Le panneau sur la route nationale indique « CHERRYBELL, Pop. 42 », mais c’est là une exagération : Pop est mort l’année dernière déjà – Pop Anders, qui tenait l’éventaire désormais désert ; le nombre exact des habitants est de 41.

L’horreur arriva à Cherrybell perchée sur un bourricot mené par un antique prospecteur, rat du désert sale et barbu de gris, qui devait par la suite préciser – sur le moment personne ne songea à lui demander son nom – qu’il s’appelait Dade Grant. L’horreur s’appelait Garth ; c’était un échalas de bien deux mètres soixante-quinze, mais tellement maigre et efflanqué que s’il pesait cinquante kilos, c’était bien le bout du monde. Le bourricot du père Dade le portait sans effort, bien que ses pieds, au bout des jambes interminables, traînassent dans le sable.

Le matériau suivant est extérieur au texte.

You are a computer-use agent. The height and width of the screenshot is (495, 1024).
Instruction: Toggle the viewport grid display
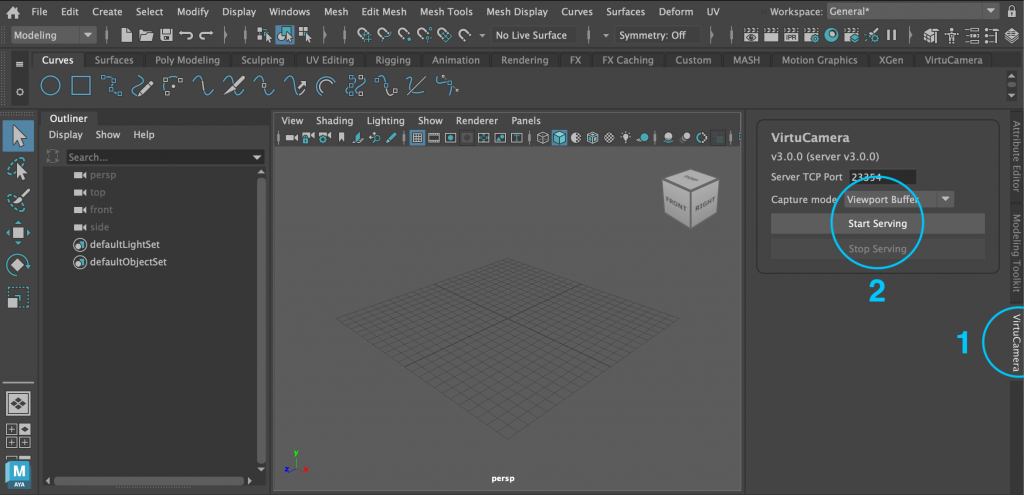coord(417,137)
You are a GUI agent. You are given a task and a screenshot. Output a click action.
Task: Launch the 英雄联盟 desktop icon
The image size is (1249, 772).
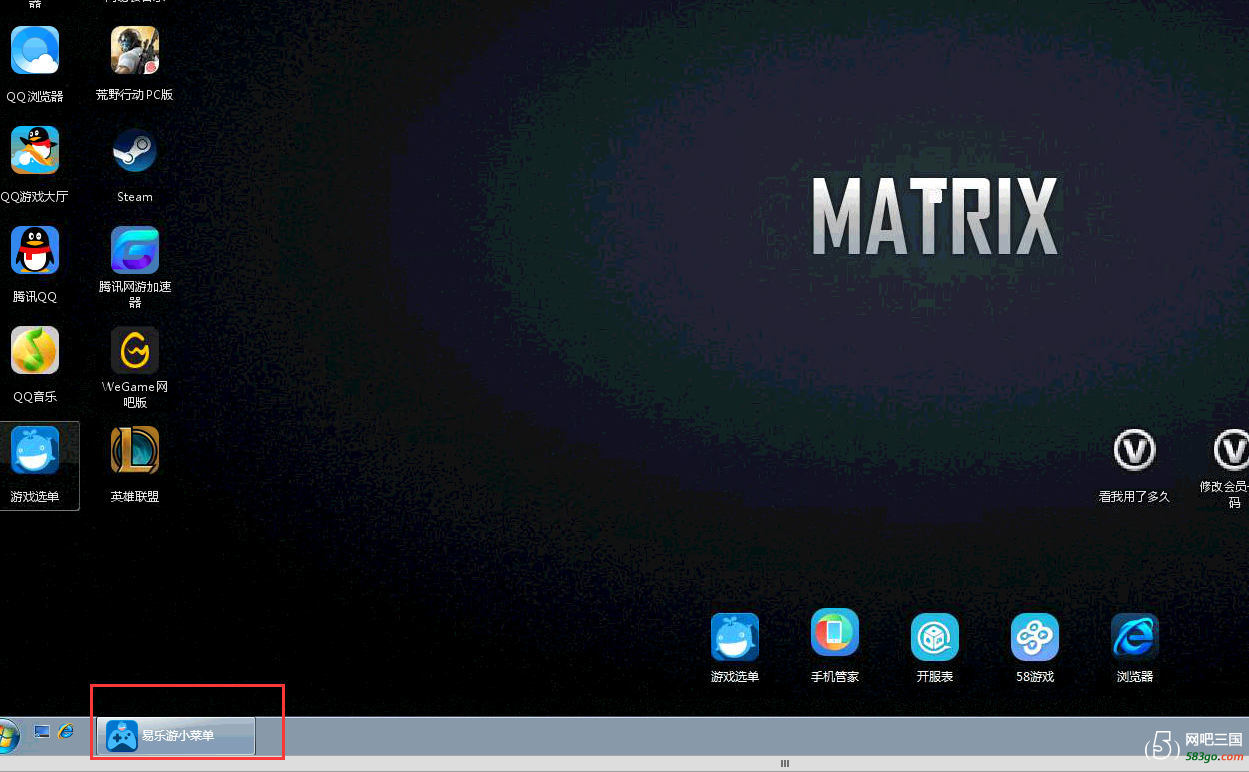coord(135,451)
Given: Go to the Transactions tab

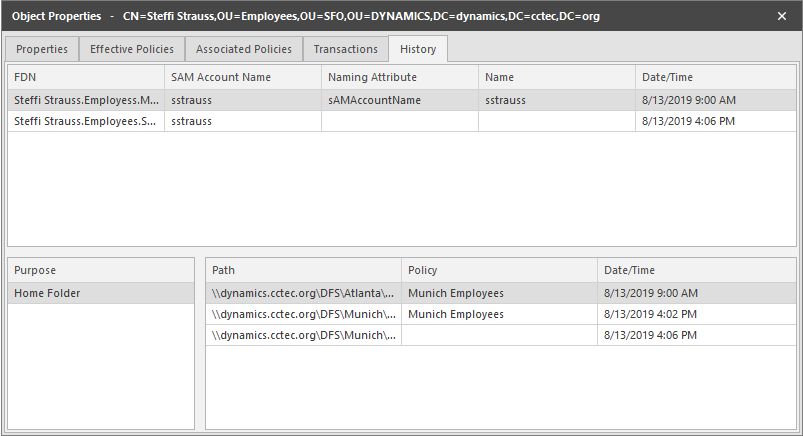Looking at the screenshot, I should pyautogui.click(x=346, y=49).
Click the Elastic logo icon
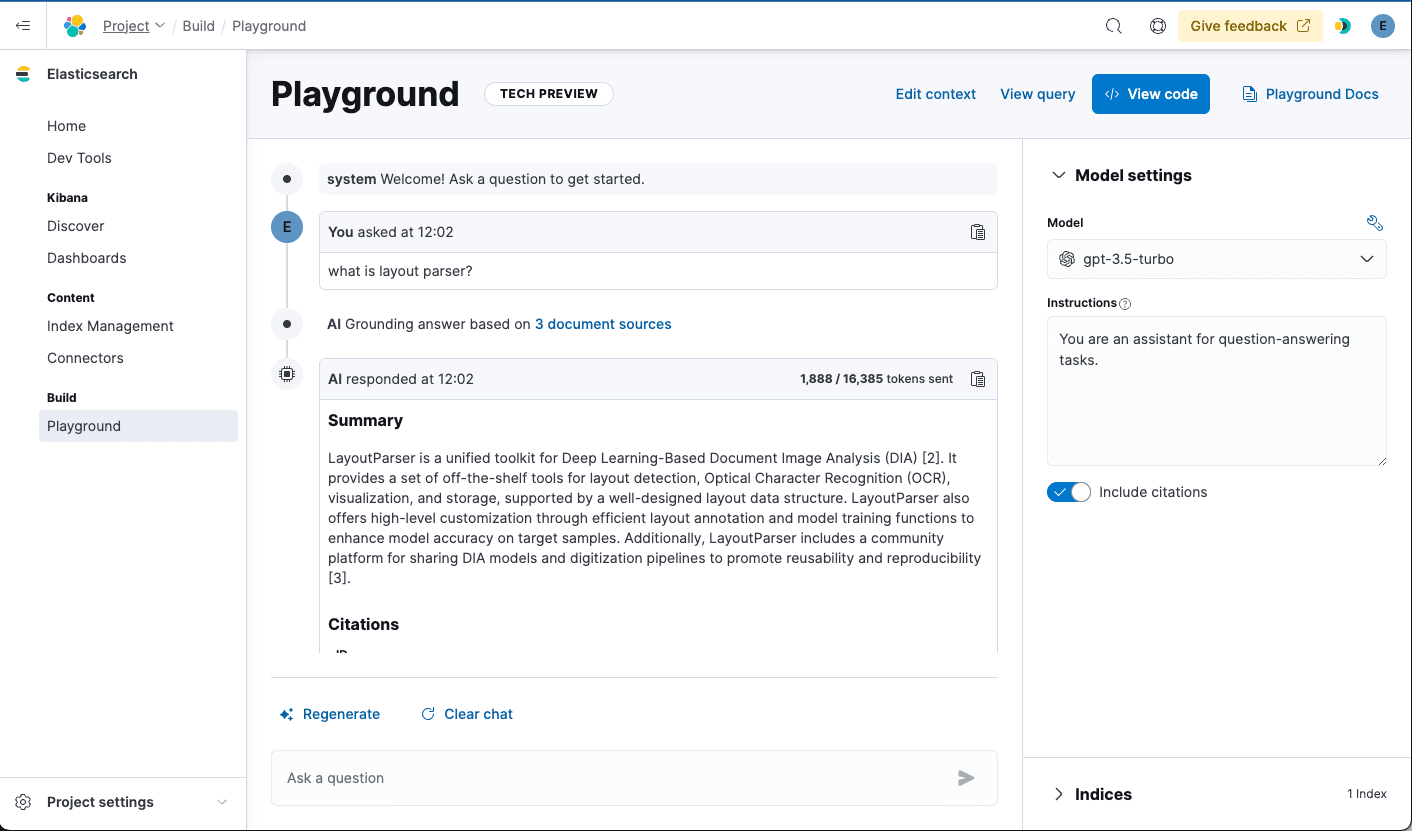 75,26
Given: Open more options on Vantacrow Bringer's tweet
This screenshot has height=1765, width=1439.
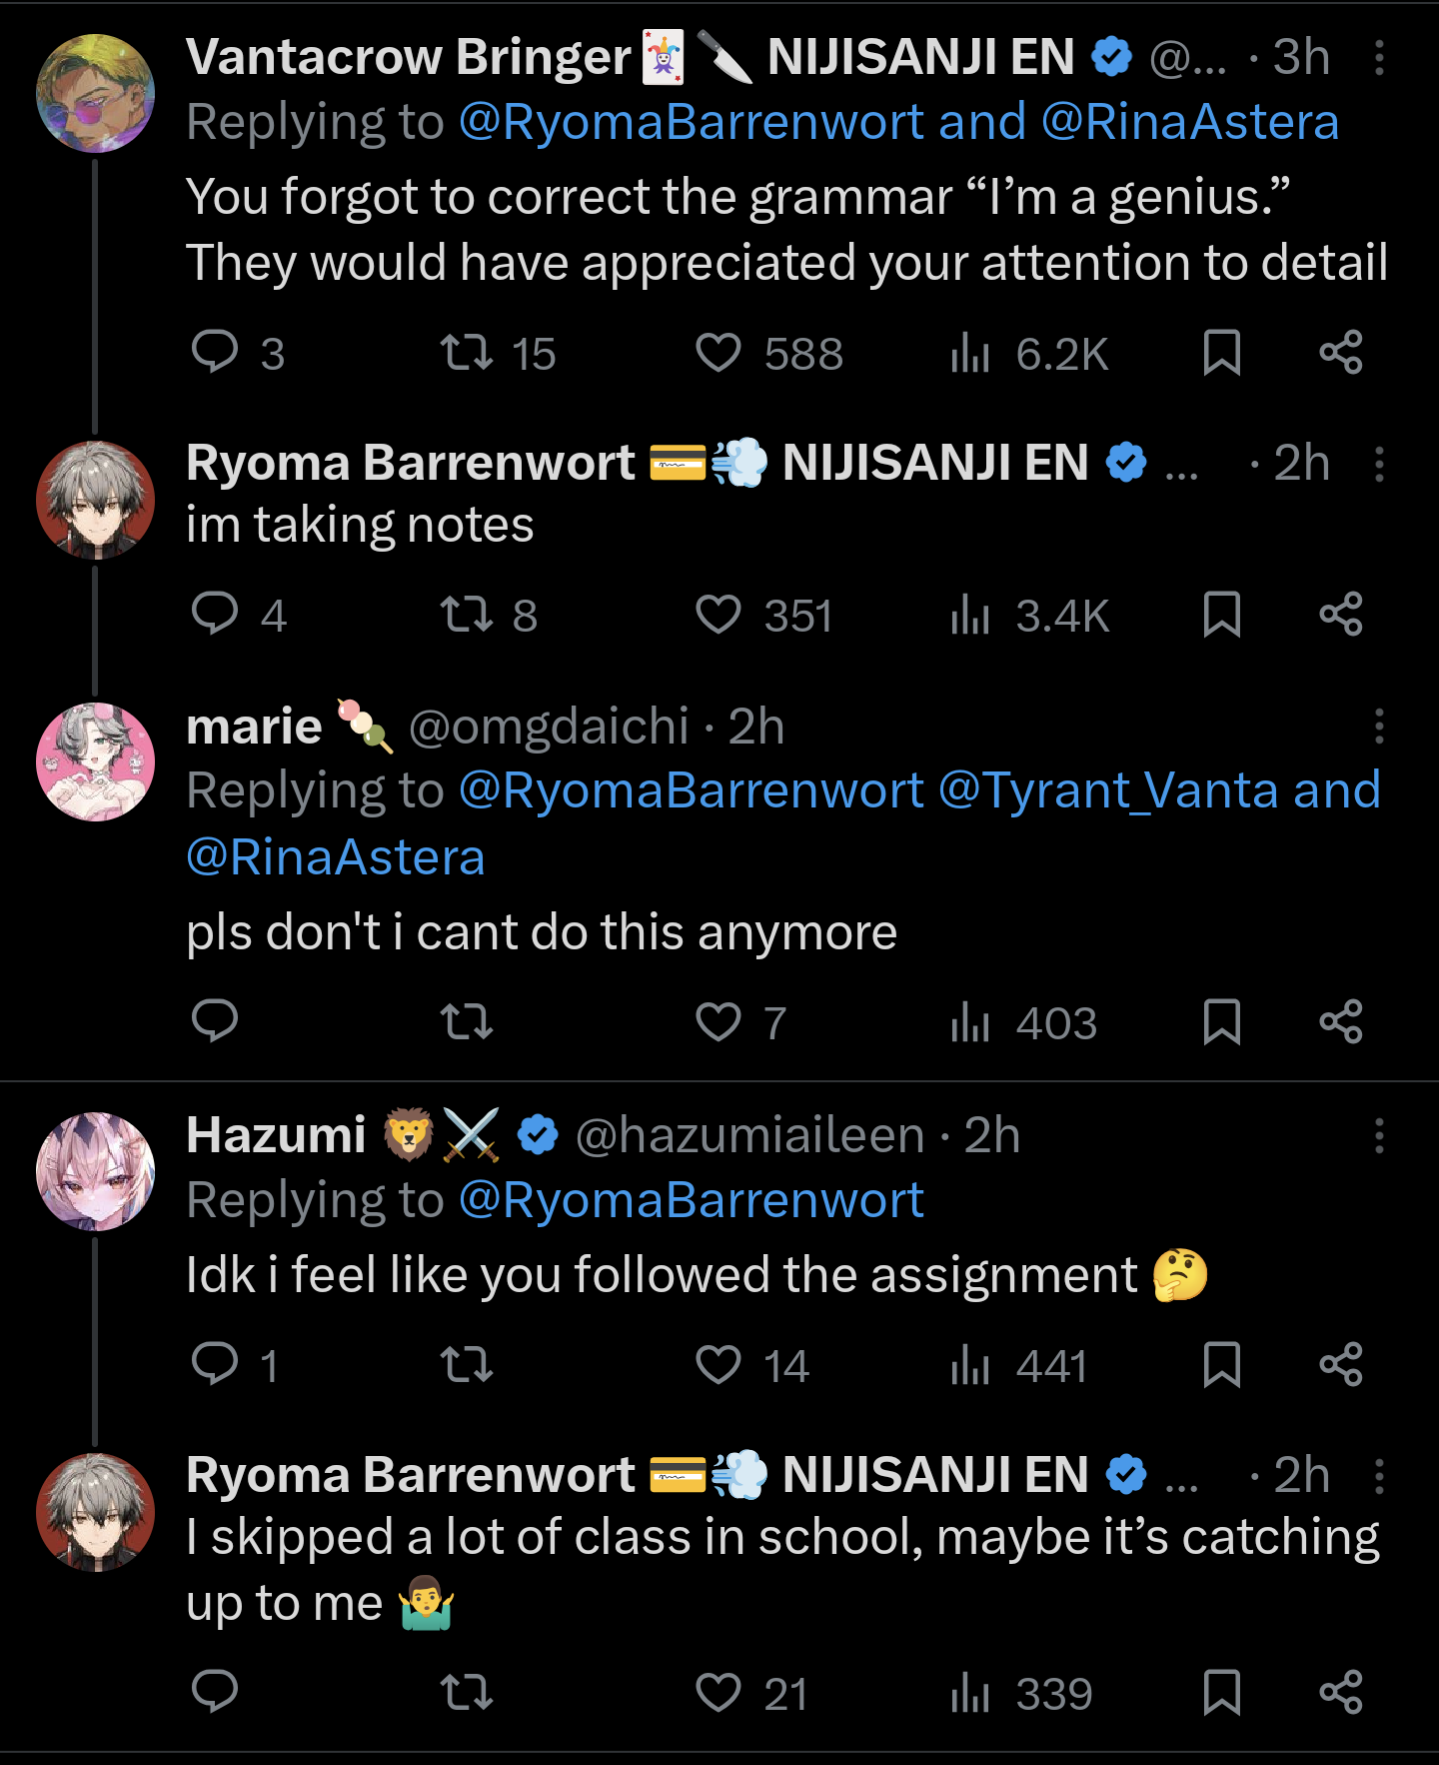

On devait apprendre par la suite que ces pieds avaient ainsi traîné dans le sable tout au long du trajet, soit plus de huit kilomètres, sans avoir le moins du monde usé leurs chaussures – qui étaient d’ailleurs plutôt des cothurnes, lesquelles constituaient le seul vêtement de Garth, en plus de quelque chose qui pouvait passer pour un caleçon de bain, d’un bleu d’œuf de passereau. Mais ce qui rendait Garth horrible à regarder, ce n’étaient pas ses proportions ; c’était sa peau. Une peau d’un rouge cru. On eût dit qu’il avait été écorché vif, puis recouvert de sa propre peau, mais retournée, le côté à vif dehors. Son crâne et sa face étaient comme étirés, assortis au corps. En dehors de ces détails, tout ce qui était visible de lui avait l’air humain – ou à tout le moins humanoïde. À condition, bien sûr, de passer sur les petits choses comme ses cheveux, du même bleu vif que son caleçon, que ses yeux, et que ses cothurnes. Rouge sang et bleu vif.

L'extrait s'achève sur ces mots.